183.081 CREDIT FOR TAX PAID TO ANOTHER MUNICIPALITY.
   (A)     Limitation: Where a resident of the City of Lancaster is subject to a municipal tax or joint economic development district tax (JEDD), on or measured by income, in another municipality or JEDD either located within or without the State of Ohio, he shall receive credit of the tax paid, not to exceed one percent (1.0%) against the tax imposed by this chapter, of the earnings taxed by such municipality or JEDD with the exception of the City of Lancaster residents shall receive a credit of not to exceed one and three-quarter percent (1.75%) of the earnings taxed by the City of Lancaster against the tax imposed by this chapter.
      (1)   Credits to residents: Resident individuals of the City of Lancaster who are required to pay and do pay a tax to another municipality or joint economic development district tax (JEDD) on qualifying wages, commissions or other compensation, for work done or services performed in such other municipality, may claim a credit of the amount of tax paid by them or on their behalf to such other municipality or JEDD but not to exceed one percent (1.0%) of such income earned and taxed by the other municipality or JEDD. Credit for taxes paid to the City of Lancaster shall not exceed one and three-quarter (1.75%) of the income taxed by the City of Lancaster.

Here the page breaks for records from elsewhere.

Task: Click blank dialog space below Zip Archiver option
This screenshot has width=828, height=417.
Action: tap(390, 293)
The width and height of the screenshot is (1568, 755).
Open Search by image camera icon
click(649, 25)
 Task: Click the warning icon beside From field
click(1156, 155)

      (2)    Method of applying for credit: No credit will be given unless the taxpayer claims such credit on his final return or other form prescribed by the Administrator, and presents such evidence of the payment of a similar tax to another municipality, as the Administrator may require.

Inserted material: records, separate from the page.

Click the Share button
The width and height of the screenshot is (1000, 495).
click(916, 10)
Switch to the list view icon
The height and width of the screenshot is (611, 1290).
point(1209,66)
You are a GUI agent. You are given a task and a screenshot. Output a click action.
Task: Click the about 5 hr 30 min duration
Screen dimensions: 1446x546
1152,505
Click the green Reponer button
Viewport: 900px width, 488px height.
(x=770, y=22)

   (B)    A statement satisfactory to the Administrator from the taxing authority of the municipality for which the taxes are paid, that a City of Lancaster resident or his employer is paying the tax shall be considered as fulfilling the filing requirements of this Article.

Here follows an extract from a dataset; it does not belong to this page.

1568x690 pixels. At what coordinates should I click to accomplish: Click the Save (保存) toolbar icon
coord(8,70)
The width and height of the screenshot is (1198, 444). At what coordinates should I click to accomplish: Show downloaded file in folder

   (C)    If tax or withholding is paid to a municipal corporation on taxable income, and if a second municipal corporation imposes a tax on that taxable income after the time period allowed for a refund of the tax or withholding paid to the first municipal corporation, the second municipal corporation shall allow a nonrefundable credit, against the tax or withholding the second municipality claims is due with respect to such taxable income, equal to the tax or withholding paid to the first municipal corporation with respect to such taxable income. If the tax rate in the second municipal corporation is less than the tax rate in the first municipal corporation, then the credit shall be calculated using the tax rate in effect in the second municipal corporation.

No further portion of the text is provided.